*Task brief*:
In the listing, change "Sweepstakes" to "Giveaway" from the line with "Open the Layout dropdown Interfaccia di Avvio" to the line with "(x=505, y=11)". Write out those lines again with nothing else altered.

*Excerpted records*:
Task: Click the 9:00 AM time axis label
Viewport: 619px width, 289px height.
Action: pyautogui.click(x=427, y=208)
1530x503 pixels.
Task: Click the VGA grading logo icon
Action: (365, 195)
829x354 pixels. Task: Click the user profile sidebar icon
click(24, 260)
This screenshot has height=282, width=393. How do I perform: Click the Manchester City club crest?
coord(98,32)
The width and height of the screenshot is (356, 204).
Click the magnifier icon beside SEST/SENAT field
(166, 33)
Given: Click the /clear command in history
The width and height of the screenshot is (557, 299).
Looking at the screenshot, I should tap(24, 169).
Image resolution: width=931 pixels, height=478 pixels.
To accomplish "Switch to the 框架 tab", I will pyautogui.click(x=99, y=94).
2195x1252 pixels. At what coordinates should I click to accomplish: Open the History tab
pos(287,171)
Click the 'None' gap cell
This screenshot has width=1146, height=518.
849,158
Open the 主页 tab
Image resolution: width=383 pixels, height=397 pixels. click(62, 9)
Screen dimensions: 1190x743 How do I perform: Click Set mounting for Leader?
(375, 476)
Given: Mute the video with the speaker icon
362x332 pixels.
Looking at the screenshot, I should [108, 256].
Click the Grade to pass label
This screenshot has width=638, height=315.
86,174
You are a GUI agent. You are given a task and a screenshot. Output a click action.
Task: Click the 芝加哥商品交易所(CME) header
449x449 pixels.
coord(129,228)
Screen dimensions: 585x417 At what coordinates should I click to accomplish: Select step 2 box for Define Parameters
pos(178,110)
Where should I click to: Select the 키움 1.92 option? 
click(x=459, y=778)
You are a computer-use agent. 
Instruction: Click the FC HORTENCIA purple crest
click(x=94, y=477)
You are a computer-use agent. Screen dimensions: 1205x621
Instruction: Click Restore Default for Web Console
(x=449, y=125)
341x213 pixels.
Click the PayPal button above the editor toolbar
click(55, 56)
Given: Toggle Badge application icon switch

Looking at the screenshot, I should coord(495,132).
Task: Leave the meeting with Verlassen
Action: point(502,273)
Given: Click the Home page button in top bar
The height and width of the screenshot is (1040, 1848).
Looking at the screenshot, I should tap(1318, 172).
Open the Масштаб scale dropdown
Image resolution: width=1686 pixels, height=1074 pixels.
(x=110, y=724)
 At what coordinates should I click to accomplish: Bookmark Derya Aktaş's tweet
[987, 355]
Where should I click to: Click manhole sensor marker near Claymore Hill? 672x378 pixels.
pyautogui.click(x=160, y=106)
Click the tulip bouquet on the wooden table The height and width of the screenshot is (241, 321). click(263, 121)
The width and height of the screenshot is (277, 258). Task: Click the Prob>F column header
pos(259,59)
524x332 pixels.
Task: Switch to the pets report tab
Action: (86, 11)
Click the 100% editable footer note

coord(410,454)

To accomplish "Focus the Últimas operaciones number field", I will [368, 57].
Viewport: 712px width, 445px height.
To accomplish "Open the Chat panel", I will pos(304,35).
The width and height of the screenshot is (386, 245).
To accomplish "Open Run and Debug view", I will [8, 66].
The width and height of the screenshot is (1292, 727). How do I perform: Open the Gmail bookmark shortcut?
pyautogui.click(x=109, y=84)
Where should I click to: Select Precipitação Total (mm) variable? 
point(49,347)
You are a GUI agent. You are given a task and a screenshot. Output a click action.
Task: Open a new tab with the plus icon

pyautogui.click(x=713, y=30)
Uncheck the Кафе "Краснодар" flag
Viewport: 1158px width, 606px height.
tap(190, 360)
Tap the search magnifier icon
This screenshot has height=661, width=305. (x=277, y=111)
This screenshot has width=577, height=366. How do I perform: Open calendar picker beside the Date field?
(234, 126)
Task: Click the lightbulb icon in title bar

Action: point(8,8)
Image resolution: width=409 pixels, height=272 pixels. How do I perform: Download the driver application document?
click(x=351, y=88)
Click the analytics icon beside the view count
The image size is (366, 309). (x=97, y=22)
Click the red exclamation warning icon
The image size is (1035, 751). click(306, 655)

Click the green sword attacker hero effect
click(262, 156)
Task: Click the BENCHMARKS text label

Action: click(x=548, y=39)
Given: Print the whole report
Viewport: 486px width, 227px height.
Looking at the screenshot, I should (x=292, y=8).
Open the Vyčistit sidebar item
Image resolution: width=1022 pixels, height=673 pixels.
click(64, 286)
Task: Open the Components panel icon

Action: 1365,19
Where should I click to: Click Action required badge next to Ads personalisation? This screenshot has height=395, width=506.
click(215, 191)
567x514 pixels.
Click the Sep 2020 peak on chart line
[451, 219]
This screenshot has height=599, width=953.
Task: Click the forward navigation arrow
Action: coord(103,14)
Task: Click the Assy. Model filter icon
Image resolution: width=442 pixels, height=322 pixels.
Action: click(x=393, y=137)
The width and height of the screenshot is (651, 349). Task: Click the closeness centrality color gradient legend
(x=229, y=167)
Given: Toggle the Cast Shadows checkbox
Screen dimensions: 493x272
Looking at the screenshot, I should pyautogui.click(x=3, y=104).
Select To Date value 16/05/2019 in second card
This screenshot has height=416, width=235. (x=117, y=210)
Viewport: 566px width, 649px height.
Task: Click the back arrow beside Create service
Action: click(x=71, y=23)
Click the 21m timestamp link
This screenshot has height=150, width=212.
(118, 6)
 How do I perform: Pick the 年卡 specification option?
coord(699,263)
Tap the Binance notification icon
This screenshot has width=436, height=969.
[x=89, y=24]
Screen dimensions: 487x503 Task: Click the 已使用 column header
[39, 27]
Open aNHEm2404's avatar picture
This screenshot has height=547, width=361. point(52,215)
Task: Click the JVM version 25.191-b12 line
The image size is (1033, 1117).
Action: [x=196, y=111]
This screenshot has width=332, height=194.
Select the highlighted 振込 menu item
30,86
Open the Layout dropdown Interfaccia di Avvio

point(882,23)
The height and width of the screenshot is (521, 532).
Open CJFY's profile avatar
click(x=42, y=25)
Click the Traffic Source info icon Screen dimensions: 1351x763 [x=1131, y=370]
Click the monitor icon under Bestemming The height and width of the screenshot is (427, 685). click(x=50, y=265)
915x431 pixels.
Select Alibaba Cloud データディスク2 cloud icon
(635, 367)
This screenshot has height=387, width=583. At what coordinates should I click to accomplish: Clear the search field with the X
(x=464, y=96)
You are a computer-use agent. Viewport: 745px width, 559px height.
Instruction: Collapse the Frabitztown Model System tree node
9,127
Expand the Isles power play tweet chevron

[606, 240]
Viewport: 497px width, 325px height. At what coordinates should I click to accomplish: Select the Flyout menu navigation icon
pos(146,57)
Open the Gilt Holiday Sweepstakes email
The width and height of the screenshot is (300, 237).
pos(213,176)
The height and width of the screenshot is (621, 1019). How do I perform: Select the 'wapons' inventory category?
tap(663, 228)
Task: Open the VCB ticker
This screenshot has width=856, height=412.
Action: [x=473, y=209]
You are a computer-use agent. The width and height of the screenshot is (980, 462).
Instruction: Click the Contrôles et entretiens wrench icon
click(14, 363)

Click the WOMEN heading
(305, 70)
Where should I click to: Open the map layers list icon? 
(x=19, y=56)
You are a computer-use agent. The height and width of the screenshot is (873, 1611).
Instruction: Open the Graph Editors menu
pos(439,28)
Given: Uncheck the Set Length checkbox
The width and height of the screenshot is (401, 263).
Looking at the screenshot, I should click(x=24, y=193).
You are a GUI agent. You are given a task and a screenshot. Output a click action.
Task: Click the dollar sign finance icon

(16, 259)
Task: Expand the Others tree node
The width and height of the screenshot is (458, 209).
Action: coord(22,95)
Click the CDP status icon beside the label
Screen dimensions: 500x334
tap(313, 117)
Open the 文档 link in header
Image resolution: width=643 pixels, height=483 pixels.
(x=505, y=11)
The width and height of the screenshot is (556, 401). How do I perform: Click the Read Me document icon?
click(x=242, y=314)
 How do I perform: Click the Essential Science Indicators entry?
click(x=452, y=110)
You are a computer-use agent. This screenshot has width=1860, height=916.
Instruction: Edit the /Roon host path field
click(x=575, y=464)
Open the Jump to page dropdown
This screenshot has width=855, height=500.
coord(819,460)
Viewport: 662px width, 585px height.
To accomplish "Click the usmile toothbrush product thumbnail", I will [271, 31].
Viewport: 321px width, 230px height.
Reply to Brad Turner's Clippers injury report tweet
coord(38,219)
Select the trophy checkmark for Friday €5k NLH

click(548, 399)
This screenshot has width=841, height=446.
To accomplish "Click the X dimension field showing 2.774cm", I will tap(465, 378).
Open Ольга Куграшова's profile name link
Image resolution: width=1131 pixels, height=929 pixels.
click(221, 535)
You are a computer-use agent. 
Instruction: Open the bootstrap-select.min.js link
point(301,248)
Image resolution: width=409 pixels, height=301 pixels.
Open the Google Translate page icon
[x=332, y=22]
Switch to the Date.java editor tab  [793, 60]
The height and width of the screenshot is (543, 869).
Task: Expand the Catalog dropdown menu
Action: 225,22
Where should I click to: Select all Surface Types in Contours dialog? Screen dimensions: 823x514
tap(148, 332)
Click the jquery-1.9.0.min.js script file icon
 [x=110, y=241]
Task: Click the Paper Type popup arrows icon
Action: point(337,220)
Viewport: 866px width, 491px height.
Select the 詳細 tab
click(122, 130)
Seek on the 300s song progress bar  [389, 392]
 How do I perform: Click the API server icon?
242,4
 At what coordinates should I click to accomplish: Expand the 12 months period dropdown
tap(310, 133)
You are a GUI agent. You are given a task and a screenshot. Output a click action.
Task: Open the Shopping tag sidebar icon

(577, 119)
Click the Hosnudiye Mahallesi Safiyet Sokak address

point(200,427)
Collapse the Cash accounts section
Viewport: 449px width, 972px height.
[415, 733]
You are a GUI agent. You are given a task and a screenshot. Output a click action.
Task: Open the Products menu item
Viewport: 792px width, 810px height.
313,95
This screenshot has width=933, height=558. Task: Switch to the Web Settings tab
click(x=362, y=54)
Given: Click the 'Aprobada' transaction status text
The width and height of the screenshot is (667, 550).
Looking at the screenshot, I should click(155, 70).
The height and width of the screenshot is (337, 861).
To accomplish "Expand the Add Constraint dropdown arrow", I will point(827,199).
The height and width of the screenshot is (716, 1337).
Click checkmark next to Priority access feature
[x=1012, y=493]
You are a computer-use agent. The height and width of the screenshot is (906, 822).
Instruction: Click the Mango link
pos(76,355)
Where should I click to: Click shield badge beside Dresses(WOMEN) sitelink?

*Result for this task*:
Open the Layout dropdown Interfaccia di Avvio

point(882,23)
The height and width of the screenshot is (521, 532).
Open CJFY's profile avatar
click(x=42, y=25)
Click the Traffic Source info icon Screen dimensions: 1351x763 [x=1131, y=370]
Click the monitor icon under Bestemming The height and width of the screenshot is (427, 685). click(x=50, y=265)
915x431 pixels.
Select Alibaba Cloud データディスク2 cloud icon
(635, 367)
This screenshot has height=387, width=583. At what coordinates should I click to accomplish: Clear the search field with the X
(x=464, y=96)
You are a computer-use agent. Viewport: 745px width, 559px height.
Instruction: Collapse the Frabitztown Model System tree node
9,127
Expand the Isles power play tweet chevron

[606, 240]
Viewport: 497px width, 325px height. At what coordinates should I click to accomplish: Select the Flyout menu navigation icon
pos(146,57)
Open the Gilt Holiday Giveaway email
The width and height of the screenshot is (300, 237).
pos(213,176)
The height and width of the screenshot is (621, 1019). How do I perform: Select the 'wapons' inventory category?
tap(663, 228)
Task: Open the VCB ticker
This screenshot has width=856, height=412.
Action: [x=473, y=209]
You are a computer-use agent. The width and height of the screenshot is (980, 462).
Instruction: Click the Contrôles et entretiens wrench icon
click(14, 363)

Click the WOMEN heading
(305, 70)
Where should I click to: Open the map layers list icon? 
(x=19, y=56)
You are a computer-use agent. The height and width of the screenshot is (873, 1611).
Instruction: Open the Graph Editors menu
pos(439,28)
Given: Uncheck the Set Length checkbox
The width and height of the screenshot is (401, 263).
Looking at the screenshot, I should click(x=24, y=193).
You are a GUI agent. You are given a task and a screenshot. Output a click action.
Task: Click the dollar sign finance icon

(16, 259)
Task: Expand the Others tree node
The width and height of the screenshot is (458, 209).
Action: coord(22,95)
Click the CDP status icon beside the label
Screen dimensions: 500x334
tap(313, 117)
Open the 文档 link in header
Image resolution: width=643 pixels, height=483 pixels.
(x=505, y=11)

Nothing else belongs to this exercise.